Thursday, 19 November 2015

My Night...

It's 3am.
I'm lying awake listening to the wind. A dustbin (or something), just fell over. I'm glad hubby secured the garage door. The rain has warped the wood.
It seems I do all my 'best' worrying at night time, and even though I try very hard to sleep, insomnia is a lifelong thing, but it's worse now.

I used to like the nights. I loved the calmness and the feeling that the world is all mine. It used to be my most creative time, so I was never worried about not sleeping.
Now though, I'm either lying awake worrying about the future, -being without hubby, the Cerebral Palsy getting worse, or the WCA.
If I do sleep, I often have nightmares about the WCA itself -not even so much the outcome.
A recurring one is I'm sitting on a chair in the assessment room. It's very dark and there is a panel of people watching me, judging me. 

They ask leading questions, that seem innocent but they're not. They know it and so do I.
They shine coloured lights in my eyes, and keep asking me more and more questions -like a quick-fire quiz show - and I can't answer. It's too fast and I can't think!

Most of the nightmares are similar to this. In some they come to my home, and they are judging the things I have. They are invading my space, where I once felt safe.  There is suspicion - and an uneasy atmosphere which I can feel, even in sleep.
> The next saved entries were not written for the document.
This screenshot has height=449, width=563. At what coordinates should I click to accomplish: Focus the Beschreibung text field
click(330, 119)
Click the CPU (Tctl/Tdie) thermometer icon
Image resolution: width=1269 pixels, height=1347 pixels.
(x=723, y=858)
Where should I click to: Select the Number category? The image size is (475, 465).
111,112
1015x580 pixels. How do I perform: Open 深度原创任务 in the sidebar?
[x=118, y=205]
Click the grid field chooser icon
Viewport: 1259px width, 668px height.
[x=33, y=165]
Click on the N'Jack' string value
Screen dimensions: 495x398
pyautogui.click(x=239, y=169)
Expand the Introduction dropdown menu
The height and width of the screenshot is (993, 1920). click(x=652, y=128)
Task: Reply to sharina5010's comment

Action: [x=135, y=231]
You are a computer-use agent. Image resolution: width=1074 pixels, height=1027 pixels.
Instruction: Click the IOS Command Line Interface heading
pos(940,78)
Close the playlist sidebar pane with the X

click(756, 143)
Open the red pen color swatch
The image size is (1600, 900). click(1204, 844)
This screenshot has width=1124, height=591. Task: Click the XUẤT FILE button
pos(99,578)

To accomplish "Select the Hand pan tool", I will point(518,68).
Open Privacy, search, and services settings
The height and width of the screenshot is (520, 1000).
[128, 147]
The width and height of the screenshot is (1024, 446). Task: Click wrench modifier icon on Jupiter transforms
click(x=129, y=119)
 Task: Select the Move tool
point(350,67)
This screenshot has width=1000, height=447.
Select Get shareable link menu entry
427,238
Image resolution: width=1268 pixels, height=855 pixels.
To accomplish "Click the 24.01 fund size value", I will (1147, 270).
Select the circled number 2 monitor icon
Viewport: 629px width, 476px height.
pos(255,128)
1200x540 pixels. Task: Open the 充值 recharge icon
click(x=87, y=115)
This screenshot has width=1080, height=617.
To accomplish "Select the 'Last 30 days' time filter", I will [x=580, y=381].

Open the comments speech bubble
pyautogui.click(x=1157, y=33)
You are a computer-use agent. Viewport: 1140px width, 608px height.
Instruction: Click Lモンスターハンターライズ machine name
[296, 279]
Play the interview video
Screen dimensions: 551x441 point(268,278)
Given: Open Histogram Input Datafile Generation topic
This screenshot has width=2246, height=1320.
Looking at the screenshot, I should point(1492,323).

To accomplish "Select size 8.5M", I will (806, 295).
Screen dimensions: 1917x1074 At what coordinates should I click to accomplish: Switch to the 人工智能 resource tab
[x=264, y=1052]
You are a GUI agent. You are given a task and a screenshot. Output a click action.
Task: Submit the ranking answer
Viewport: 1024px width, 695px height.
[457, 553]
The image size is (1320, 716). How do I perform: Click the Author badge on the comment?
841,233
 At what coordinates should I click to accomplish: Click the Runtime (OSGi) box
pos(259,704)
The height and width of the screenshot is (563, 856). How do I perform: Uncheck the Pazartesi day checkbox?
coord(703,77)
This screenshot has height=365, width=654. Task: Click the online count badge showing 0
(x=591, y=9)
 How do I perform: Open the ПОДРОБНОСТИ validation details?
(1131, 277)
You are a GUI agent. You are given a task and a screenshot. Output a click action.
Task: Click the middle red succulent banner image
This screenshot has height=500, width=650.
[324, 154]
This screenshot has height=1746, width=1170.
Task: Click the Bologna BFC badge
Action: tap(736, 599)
In the dream (whichever version it is), I feel panic. I want to  try and get away from the questions, judgement, - (and feeling like I'm not worth it), but in the darkness I can't find a door, - and I'm trapped!
They get closer and closer and questions get more and more personal, along with 'why should WE pay for YOU'?!  You're a drain on society'! It goes on...

I usually wake up shaky and sweating! Sometimes I've cried out. My muscles tense and spasm which increases my pain. I either can't get back to sleep, or I don't want to, in case I have another one. 

No one should be going through this on their own home - as a result of government policy.
The fear of assessment and the scrounger rhetoric, is a psychological war, which government have declared on vulnerable people who already suffer enough, and really don't need the extra stress!

Even writing this isn't easy. I share a lot of things about my life - but describing my nightmares seemed like a step too far, even for me.

I've decided to do it though because I want everyone to know what disabled and ill people are being put through - and by writing about it, I'm taking power back, and I want YOU to understand that I didn't ask for this! 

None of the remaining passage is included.